Check for Possible Contaminations
As a gene resulting from bacterial contamination would yield a BLAST result pattern exactly identical to one of a true case of LGT, we further searched and eliminated among the proteins that passed the BLAST filter, those that presented more than 80% sequence identity on more than half of their length (query) with non-metazoan genes.
Phylogenetic Analyses and Detection of Topologies Compatible with Lateral Gene Transfers
Each Meloidogyne protein that passed both the OrthoMCL and the BLAST filters were sent to automated phylogenetic analysis using the FIGENIX ,  platform. Phylogenetic analyses performed with FIGENIX use three different reconstruction methods (neighbor joining, maximum parsimony and maximum likelihood) with bootstrap replications to provide a fusion-tree with support values. Tree topologies corresponding to a potential LGT event were automatically searched among the ensemble of produced phylogenetic trees, using the program PhyloPattern . The pattern searched consisted in the presence of at least a node ‘A’ partitioning the tree in two sub-clades, one monophyletic clade containing only M. incognita and/or M. hapla and possibly other plant-parasitic nematodes and another distinct clade containing only non-eumetazoan species (any NCBI’s taxid but none descending from 6072, Eumetazoa). Strong phylogenetic support was assigned when an additional node ‘B’ considered as a duplication node and branching to external species was found (Figure 2).

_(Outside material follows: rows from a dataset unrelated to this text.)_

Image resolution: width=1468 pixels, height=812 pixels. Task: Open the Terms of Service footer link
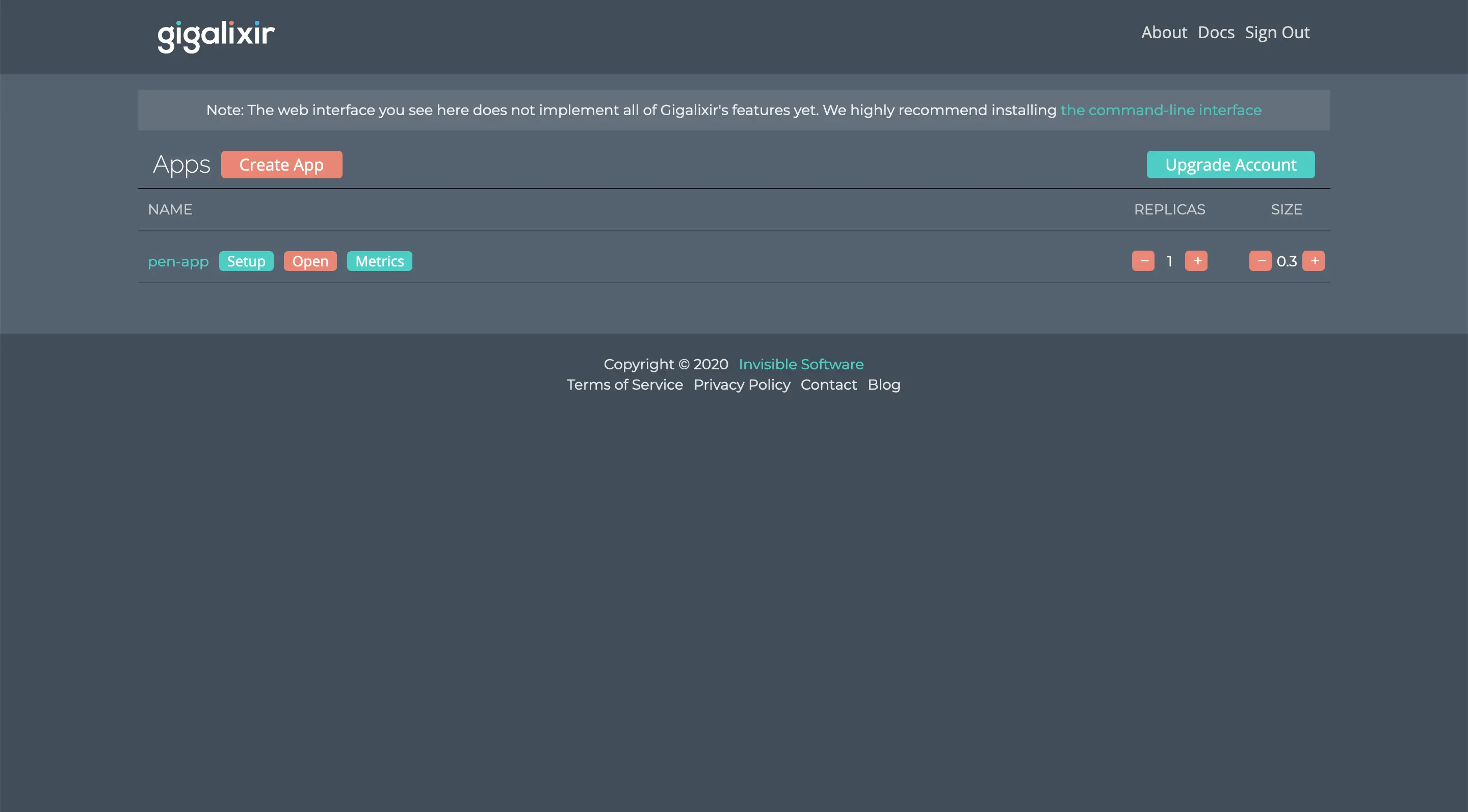[624, 385]
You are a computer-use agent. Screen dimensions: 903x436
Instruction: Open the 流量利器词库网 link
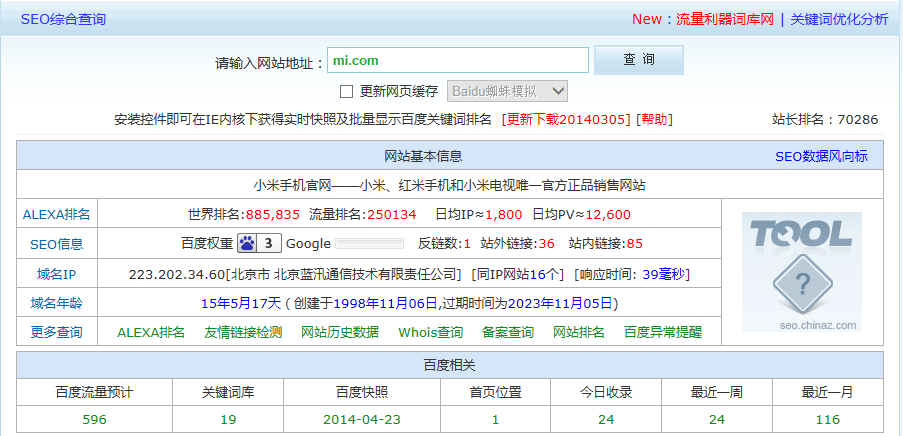(725, 19)
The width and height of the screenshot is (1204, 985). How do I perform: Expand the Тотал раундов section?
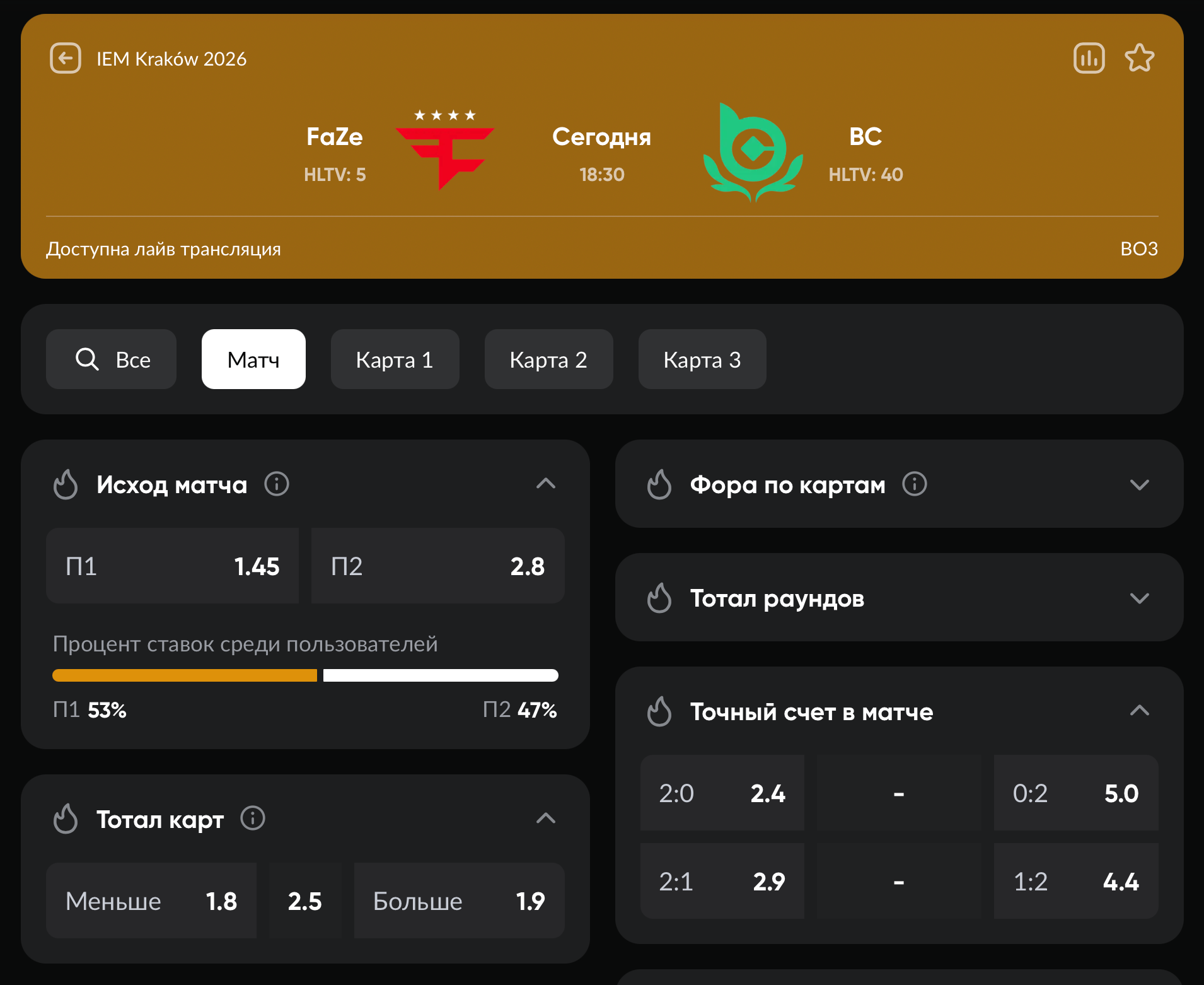point(1139,598)
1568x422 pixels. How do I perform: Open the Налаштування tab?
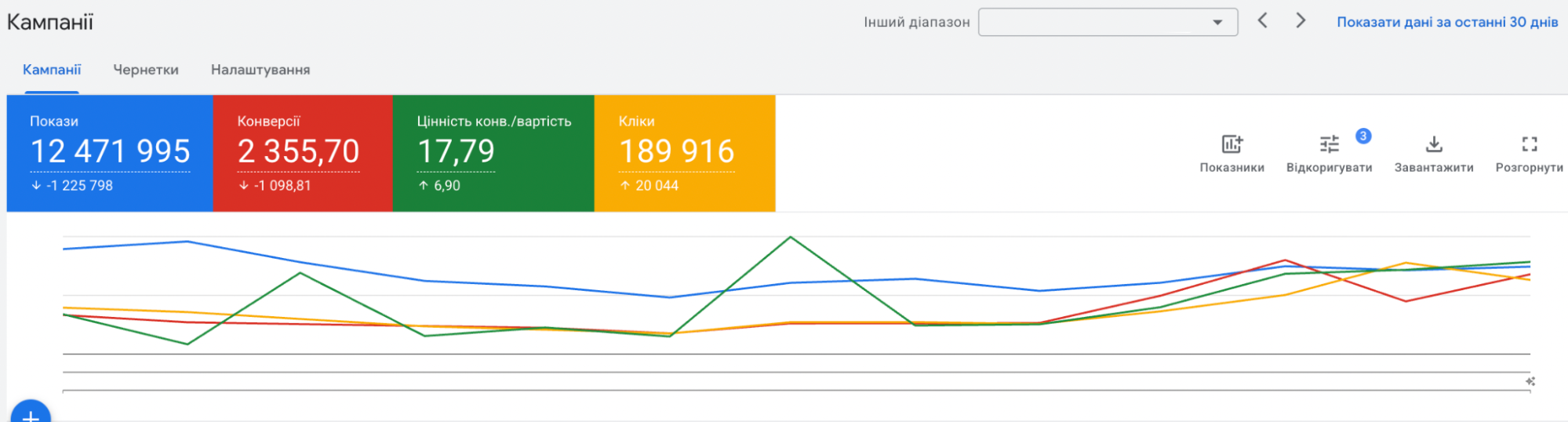[x=260, y=70]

Functional Annotation of Candidate LGT-acquired Genes
The whole proteomes of M. incognita and M. hapla were scanned against the Pfam  database of HMM protein domains using the PfamScan perl script and the HMMER package. Every root-knot nematode protein sequence was compared to the Pfam-A library (ver. 24.0) of manually curated HMMs using default parameters. Using the Pfam2GO association file, gene ontology terms were assigned to proteins on the basis of their Pfam domain composition. Using the map2slim perl script from the go-perl module, we mapped the initially assigned GO terms to their parent terms in the generic GO-slim ontology. This allowed direct comparison of GO terms at a same granularity level between the different proteins from the two root-knot nematode proteomes, including those originating from LGT.

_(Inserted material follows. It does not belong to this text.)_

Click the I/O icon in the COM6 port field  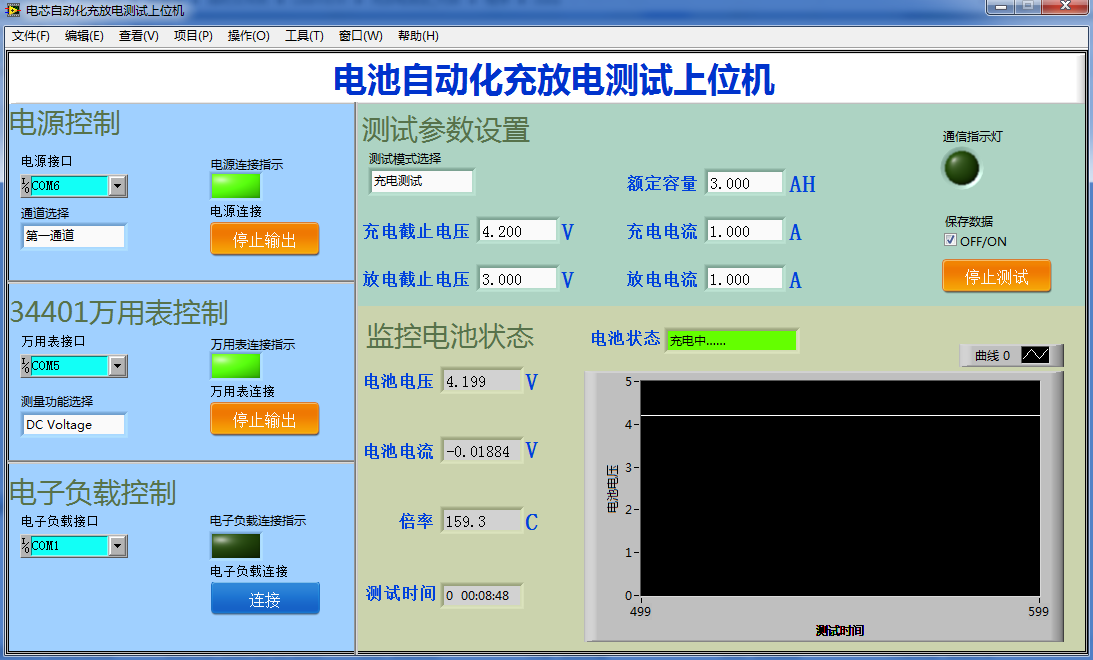click(x=26, y=186)
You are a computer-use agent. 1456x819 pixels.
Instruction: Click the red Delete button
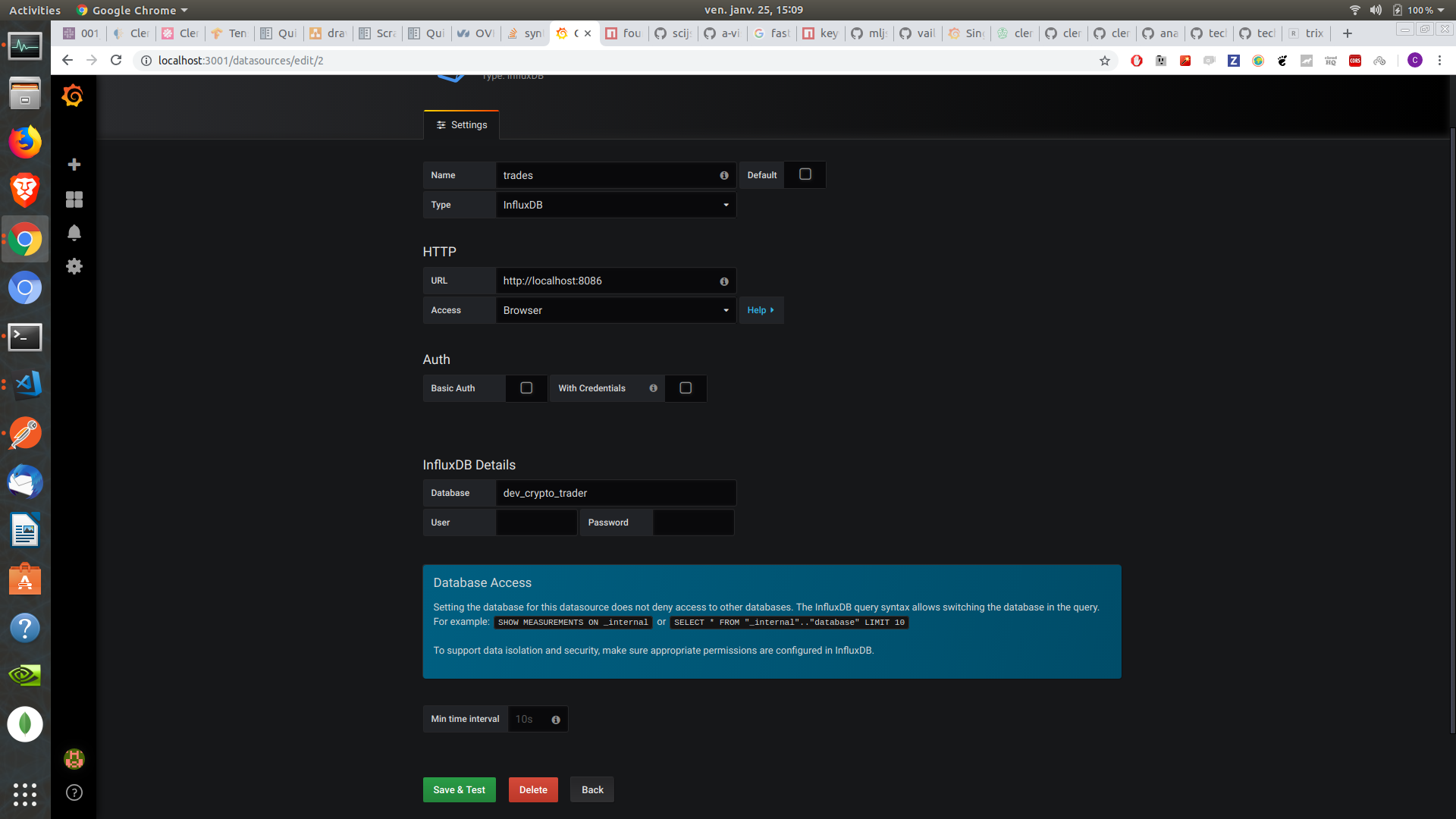point(533,789)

Duplications after Transfer Estimated by Phylogenetic Patterns
The number of genes that underwent duplications after transfer was estimated by searching all trees that contained at least two genes from M. hapla or at least three genes from M. incognita (to correct effects due to the M. incognita genome structure in two copies) in the node A subtree corresponding to an LGT event. To detect gene duplications that occurred before the separation of the two lineages, we used PhyloPattern and searched trees that contained both M. incognita and M. hapla sequences and duplication nodes prior to speciation nodes separating the two species. To detect gene duplications that occurred after the separation of M. incognita and M. hapla lineages, we searched node ‘A’ subtrees that contained duplication nodes at the base of M. incognita-restricted or M. hapla-restricted monophyletic groups, using PhyloPattern.

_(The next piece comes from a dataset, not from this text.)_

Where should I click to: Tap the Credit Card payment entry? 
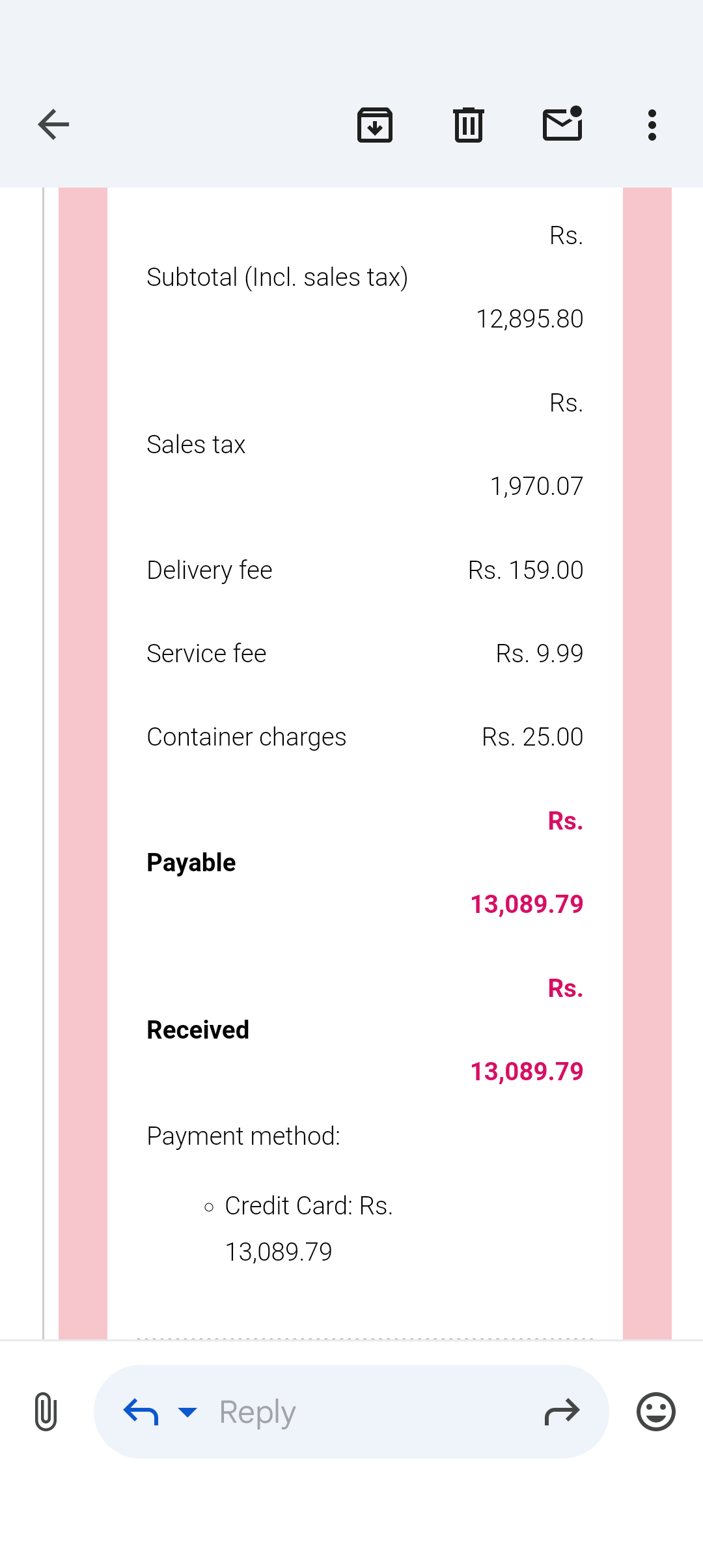click(309, 1229)
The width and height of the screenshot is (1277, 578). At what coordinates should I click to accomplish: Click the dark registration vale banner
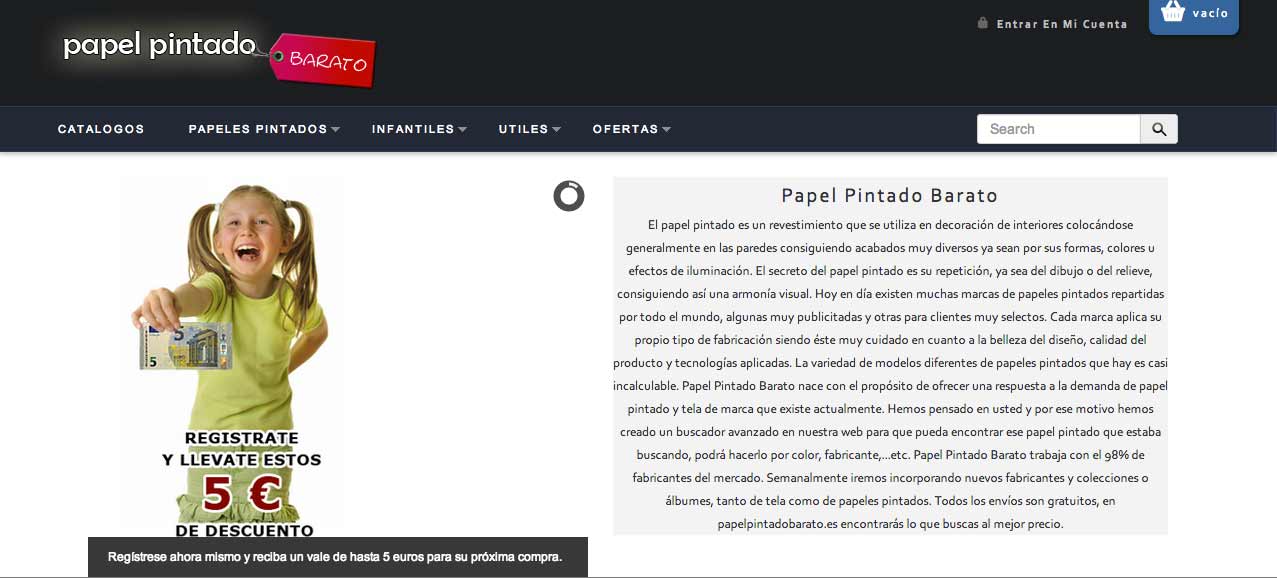[338, 557]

Lineage-specific Duplications after Transfer Estimated from OrthoMCL Data
We detected in-paralogs or lineage-specific duplications in M. incognita and M. hapla whole genomes and LGT-acquired genes based on the OrthoMCL analysis conducted with 16 metazoan species. Ever since a gene was present in an OrthoMCL group that contained at least two genes from M. incognita or at least two genes from M. hapla, the gene was considered as having underwent lineage-specific duplication after the separation of the two nematode species from their last common ancestor. Because a substantial proportion of the genome of M. incognita is present in two copies compared to the genome of M. hapla, OrthoMCL groups containing two genes from M. incognita and a single gene from M. hapla were not considered as duplicated.
Distributions of Transposable Elements and Genes Acquired via LGT
The positions of all gene models on the M. incognita scaffolds, including those acquired via LGT, as well as the positions of transposable elements, were retrieved from the GFF files generated at the occasion of the initial annotation of the genome . Annotation of transposable elements (TEs) in the M. incognita genome was performed using the REPET pipeline . Using the genome GFF files, we counted the number of TEs in windows of 200, 500, 1,000 and 2,000 bp, flanking LGT genes on the one hand, and flanking the rest of protein-coding genes, on the other hand. Chi2 tests were used to compare the distribution of TEs density around LGT genes and the rest of protein-coding genes for the four genomic window sizes.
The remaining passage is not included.